2015-01-27 17:20:05.174357+00 by Dan Lyke 6 comments

Jessamyn has some great notes on unraveling systems after her dad died: https://medium.com/message/deathhacks-b767903b7c15

comments in ascending chronological order (reverse):

#Comment Re: Jessamyn has some great notes on made: 2015-01-27 20:37:28.689523+00 by: Dan Lyke

MeFi thread.

I think there are some interesting bits in that article about common vs custom interfaces, and there's some interesting thinking on automation there: What if my house is like my ~/.emacs.d/init.el?

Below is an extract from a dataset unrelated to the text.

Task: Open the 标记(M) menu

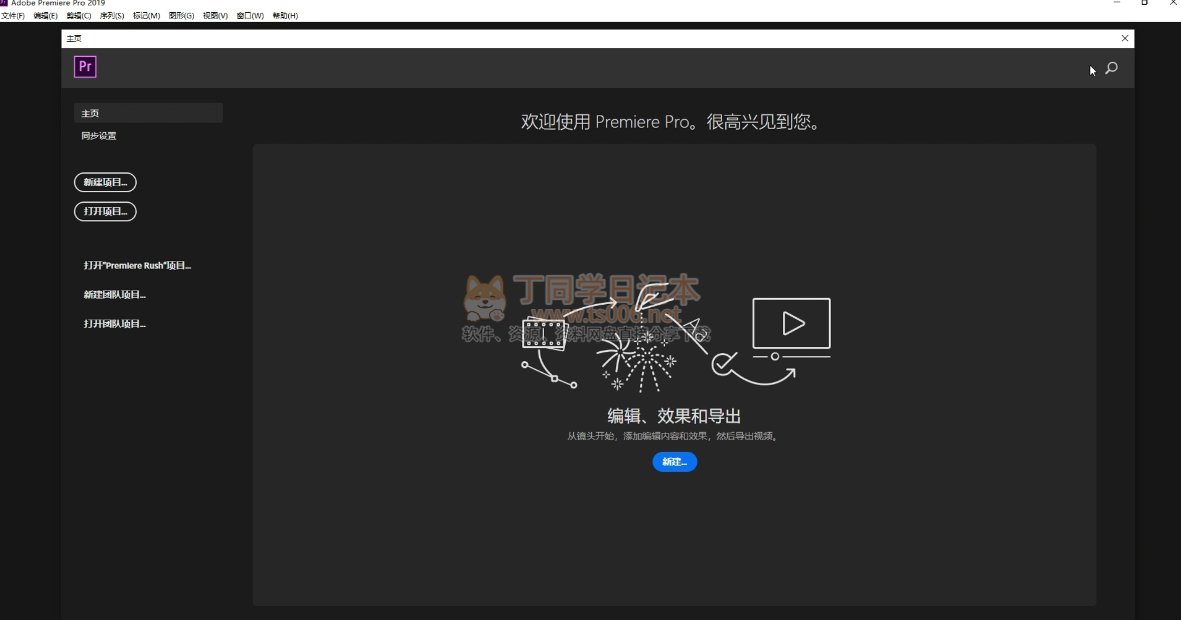Action: point(146,16)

#Comment Re: Jessamyn has some great notes on made: 2015-01-28 02:45:18.151743+00 by: jessamyn

Glad you liked it. It was a little touchy to write something that everyone would be okay with but that also made the whole thing somewhat amusing (which it was). Went through a lot of "Hey is this okay?" emails with my family beforehand.

#Comment Re: Jessamyn has some great notes on made: 2015-01-28 17:21:31.128077+00 by: Larry Burton

The X10 stuff can drive anyone batty who hasn't really bought into it in the first place. I started playing with it around fifteen years ago and it frustrated my wife something awful. She couldn't figure out any of the scheme of how it was to operate. One day she stepped into the kitchen and flipped the overhead light on. It didn't come on. She stood there flipping the light on and off about a dozen time shouting at me, "What have you done to this light?" The bulb was burned out.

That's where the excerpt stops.